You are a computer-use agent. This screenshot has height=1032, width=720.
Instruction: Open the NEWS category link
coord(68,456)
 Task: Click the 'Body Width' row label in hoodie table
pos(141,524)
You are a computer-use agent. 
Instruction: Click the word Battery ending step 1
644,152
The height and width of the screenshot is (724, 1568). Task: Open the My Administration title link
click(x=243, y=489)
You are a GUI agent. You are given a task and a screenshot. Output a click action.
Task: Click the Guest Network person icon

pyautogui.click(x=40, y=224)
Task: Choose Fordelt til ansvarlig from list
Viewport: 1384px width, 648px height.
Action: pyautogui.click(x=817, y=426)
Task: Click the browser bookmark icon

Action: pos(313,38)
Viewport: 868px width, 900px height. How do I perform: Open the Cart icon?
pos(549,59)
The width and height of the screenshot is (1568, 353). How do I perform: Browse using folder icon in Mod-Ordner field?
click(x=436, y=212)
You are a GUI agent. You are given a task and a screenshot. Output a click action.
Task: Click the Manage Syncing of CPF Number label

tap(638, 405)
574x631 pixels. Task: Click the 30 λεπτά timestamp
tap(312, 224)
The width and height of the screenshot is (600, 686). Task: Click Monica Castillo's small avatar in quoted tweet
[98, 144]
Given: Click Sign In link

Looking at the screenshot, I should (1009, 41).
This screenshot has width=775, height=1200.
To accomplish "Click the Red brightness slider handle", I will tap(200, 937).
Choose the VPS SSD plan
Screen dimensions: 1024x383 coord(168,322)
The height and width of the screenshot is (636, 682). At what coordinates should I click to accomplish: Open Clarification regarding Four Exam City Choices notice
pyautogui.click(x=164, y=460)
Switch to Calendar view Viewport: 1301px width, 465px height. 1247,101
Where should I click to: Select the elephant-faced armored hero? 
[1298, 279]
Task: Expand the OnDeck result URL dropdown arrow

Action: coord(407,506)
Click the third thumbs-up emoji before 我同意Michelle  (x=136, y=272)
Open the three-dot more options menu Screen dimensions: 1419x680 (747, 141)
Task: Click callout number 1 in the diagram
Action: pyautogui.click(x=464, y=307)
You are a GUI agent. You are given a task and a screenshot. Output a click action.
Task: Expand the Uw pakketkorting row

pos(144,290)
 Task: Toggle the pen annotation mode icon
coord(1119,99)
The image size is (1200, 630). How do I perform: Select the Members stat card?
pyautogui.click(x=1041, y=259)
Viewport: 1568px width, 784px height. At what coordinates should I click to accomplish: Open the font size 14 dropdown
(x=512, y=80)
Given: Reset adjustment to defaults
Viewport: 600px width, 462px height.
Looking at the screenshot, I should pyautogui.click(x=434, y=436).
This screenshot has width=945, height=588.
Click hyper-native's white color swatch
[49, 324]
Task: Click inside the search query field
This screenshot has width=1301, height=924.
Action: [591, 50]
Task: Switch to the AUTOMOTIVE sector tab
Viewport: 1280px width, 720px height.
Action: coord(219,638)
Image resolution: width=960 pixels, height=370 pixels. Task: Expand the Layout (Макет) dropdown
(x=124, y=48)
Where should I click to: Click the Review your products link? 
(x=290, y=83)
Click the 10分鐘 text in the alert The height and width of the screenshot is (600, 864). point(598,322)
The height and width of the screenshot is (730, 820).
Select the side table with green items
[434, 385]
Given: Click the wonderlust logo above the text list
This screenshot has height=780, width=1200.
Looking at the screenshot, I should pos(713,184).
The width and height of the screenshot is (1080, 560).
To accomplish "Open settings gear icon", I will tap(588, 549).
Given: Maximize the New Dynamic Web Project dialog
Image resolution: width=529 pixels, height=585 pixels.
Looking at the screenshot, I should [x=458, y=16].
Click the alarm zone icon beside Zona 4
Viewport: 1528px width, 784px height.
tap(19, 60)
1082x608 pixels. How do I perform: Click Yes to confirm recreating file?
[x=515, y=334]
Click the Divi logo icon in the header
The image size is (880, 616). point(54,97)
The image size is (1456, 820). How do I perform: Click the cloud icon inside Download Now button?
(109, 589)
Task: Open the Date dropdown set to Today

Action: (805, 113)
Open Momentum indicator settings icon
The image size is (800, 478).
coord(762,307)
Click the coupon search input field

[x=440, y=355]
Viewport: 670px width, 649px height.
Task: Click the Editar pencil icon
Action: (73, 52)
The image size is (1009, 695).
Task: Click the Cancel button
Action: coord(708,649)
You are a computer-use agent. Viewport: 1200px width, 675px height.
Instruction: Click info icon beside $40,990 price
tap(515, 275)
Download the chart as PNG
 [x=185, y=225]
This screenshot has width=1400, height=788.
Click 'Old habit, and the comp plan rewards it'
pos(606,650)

━━━━━━

What is needed :: Retype the entire listing word for word.

Task result ::
You are a computer-use agent. This screenshot has height=1032, width=720.
Instruction: Open the NEWS category link
coord(68,456)
 Task: Click the 'Body Width' row label in hoodie table
pos(141,524)
You are a computer-use agent. 
Instruction: Click the word Battery ending step 1
644,152
The height and width of the screenshot is (724, 1568). Task: Open the My Administration title link
click(x=243, y=489)
You are a GUI agent. You are given a task and a screenshot. Output a click action.
Task: Click the Guest Network person icon

pyautogui.click(x=40, y=224)
Task: Choose Fordelt til ansvarlig from list
Viewport: 1384px width, 648px height.
Action: pyautogui.click(x=817, y=426)
Task: Click the browser bookmark icon

Action: pos(313,38)
Viewport: 868px width, 900px height. How do I perform: Open the Cart icon?
pos(549,59)
The width and height of the screenshot is (1568, 353). How do I perform: Browse using folder icon in Mod-Ordner field?
click(x=436, y=212)
You are a GUI agent. You are given a task and a screenshot. Output a click action.
Task: Click the Manage Syncing of CPF Number label

tap(638, 405)
574x631 pixels. Task: Click the 30 λεπτά timestamp
tap(312, 224)
The width and height of the screenshot is (600, 686). Task: Click Monica Castillo's small avatar in quoted tweet
[98, 144]
Given: Click Sign In link

Looking at the screenshot, I should (1009, 41).
This screenshot has width=775, height=1200.
To accomplish "Click the Red brightness slider handle", I will tap(200, 937).
Choose the VPS SSD plan
Screen dimensions: 1024x383 coord(168,322)
The height and width of the screenshot is (636, 682). At what coordinates should I click to accomplish: Open Clarification regarding Four Exam City Choices notice
pyautogui.click(x=164, y=460)
Switch to Calendar view Viewport: 1301px width, 465px height. 1247,101
Where should I click to: Select the elephant-faced armored hero? 
[1298, 279]
Task: Expand the OnDeck result URL dropdown arrow

Action: coord(407,506)
Click the third thumbs-up emoji before 我同意Michelle  (x=136, y=272)
Open the three-dot more options menu Screen dimensions: 1419x680 (747, 141)
Task: Click callout number 1 in the diagram
Action: pyautogui.click(x=464, y=307)
You are a GUI agent. You are given a task and a screenshot. Output a click action.
Task: Expand the Uw pakketkorting row

pos(144,290)
 Task: Toggle the pen annotation mode icon
coord(1119,99)
The image size is (1200, 630). How do I perform: Select the Members stat card?
pyautogui.click(x=1041, y=259)
Viewport: 1568px width, 784px height. At what coordinates should I click to accomplish: Open the font size 14 dropdown
(x=512, y=80)
Given: Reset adjustment to defaults
Viewport: 600px width, 462px height.
Looking at the screenshot, I should pyautogui.click(x=434, y=436).
This screenshot has width=945, height=588.
Click hyper-native's white color swatch
[49, 324]
Task: Click inside the search query field
This screenshot has width=1301, height=924.
Action: [591, 50]
Task: Switch to the AUTOMOTIVE sector tab
Viewport: 1280px width, 720px height.
Action: coord(219,638)
Image resolution: width=960 pixels, height=370 pixels. Task: Expand the Layout (Макет) dropdown
(x=124, y=48)
Where should I click to: Click the Review your products link? 
(x=290, y=83)
Click the 10分鐘 text in the alert The height and width of the screenshot is (600, 864). point(598,322)
The height and width of the screenshot is (730, 820).
Select the side table with green items
[434, 385]
Given: Click the wonderlust logo above the text list
This screenshot has height=780, width=1200.
Looking at the screenshot, I should pos(713,184).
The width and height of the screenshot is (1080, 560).
To accomplish "Open settings gear icon", I will tap(588, 549).
Given: Maximize the New Dynamic Web Project dialog
Image resolution: width=529 pixels, height=585 pixels.
Looking at the screenshot, I should [x=458, y=16].
Click the alarm zone icon beside Zona 4
Viewport: 1528px width, 784px height.
tap(19, 60)
1082x608 pixels. How do I perform: Click Yes to confirm recreating file?
[x=515, y=334]
Click the Divi logo icon in the header
The image size is (880, 616). point(54,97)
The image size is (1456, 820). How do I perform: Click the cloud icon inside Download Now button?
(109, 589)
Task: Open the Date dropdown set to Today

Action: (805, 113)
Open Momentum indicator settings icon
The image size is (800, 478).
coord(762,307)
Click the coupon search input field

[x=440, y=355]
Viewport: 670px width, 649px height.
Task: Click the Editar pencil icon
Action: (73, 52)
The image size is (1009, 695).
Task: Click the Cancel button
Action: coord(708,649)
You are a computer-use agent. Viewport: 1200px width, 675px height.
Instruction: Click info icon beside $40,990 price
tap(515, 275)
Download the chart as PNG
 [x=185, y=225]
This screenshot has width=1400, height=788.
Click 'Old habit, and the comp plan rewards it'
pos(606,650)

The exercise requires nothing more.